TASK OBJECTIVE
Would you copy the entries that follow exactly, leaving out every picture?

EXTRACTED INFORMATION

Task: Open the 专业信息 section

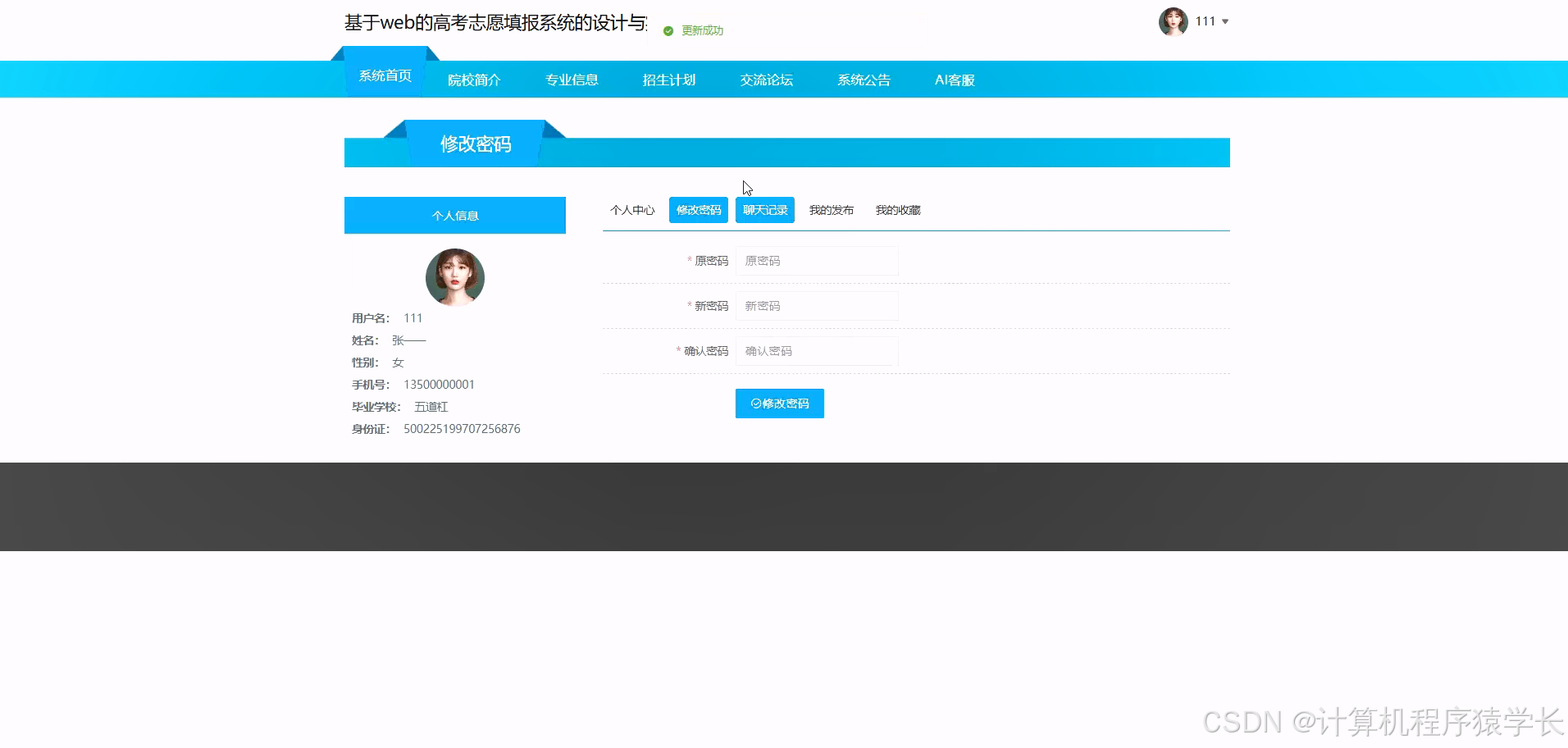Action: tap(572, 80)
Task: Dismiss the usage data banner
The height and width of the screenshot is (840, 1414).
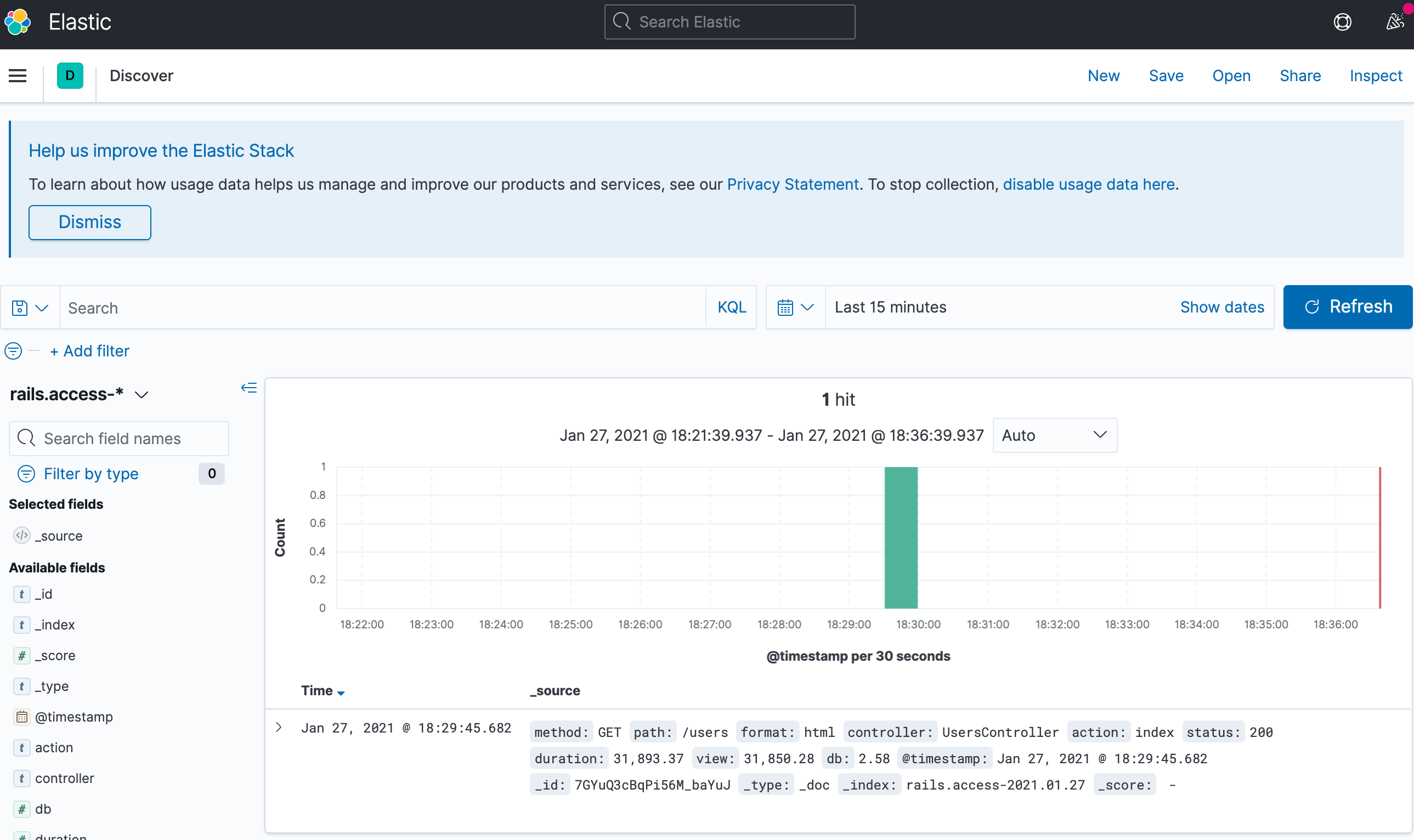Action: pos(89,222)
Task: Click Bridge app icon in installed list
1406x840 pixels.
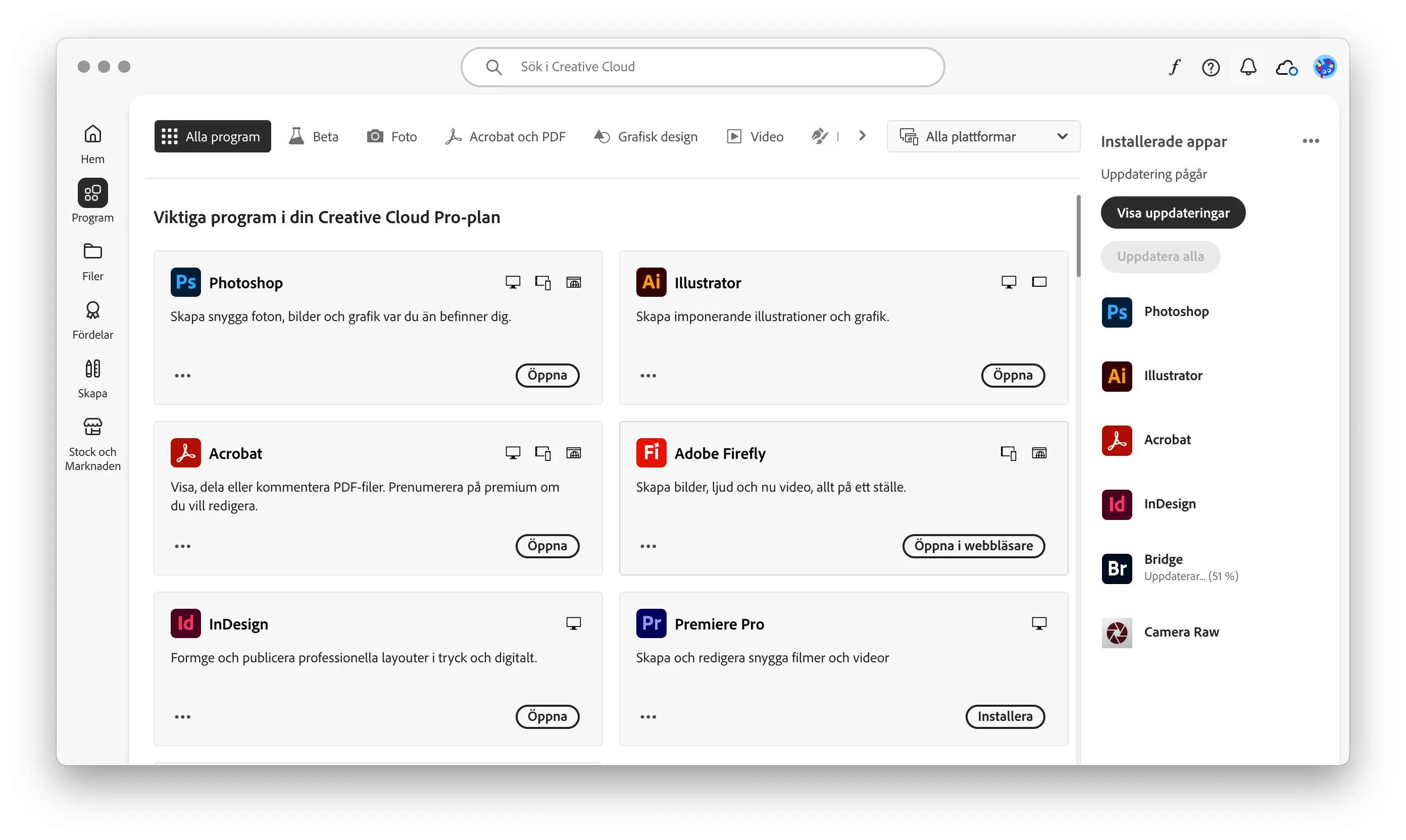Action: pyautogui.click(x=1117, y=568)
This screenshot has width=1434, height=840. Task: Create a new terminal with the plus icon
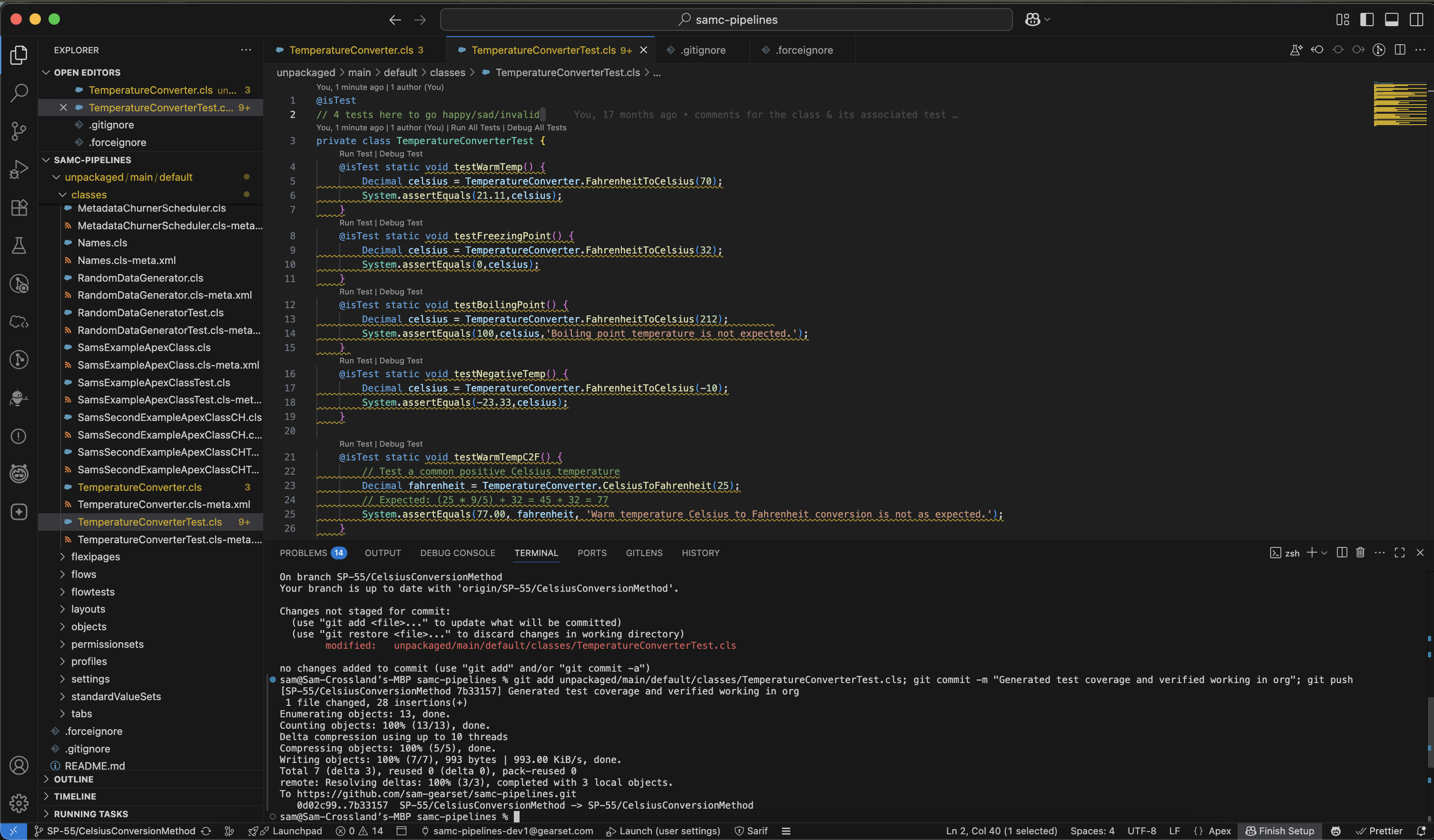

RESULT
Task: Open the 专业信息 section

Action: tap(572, 80)
Task: Dismiss the usage data banner
The height and width of the screenshot is (840, 1414).
Action: pos(89,222)
Task: Click Bridge app icon in installed list
1406x840 pixels.
Action: pyautogui.click(x=1117, y=568)
This screenshot has width=1434, height=840. Task: Create a new terminal with the plus icon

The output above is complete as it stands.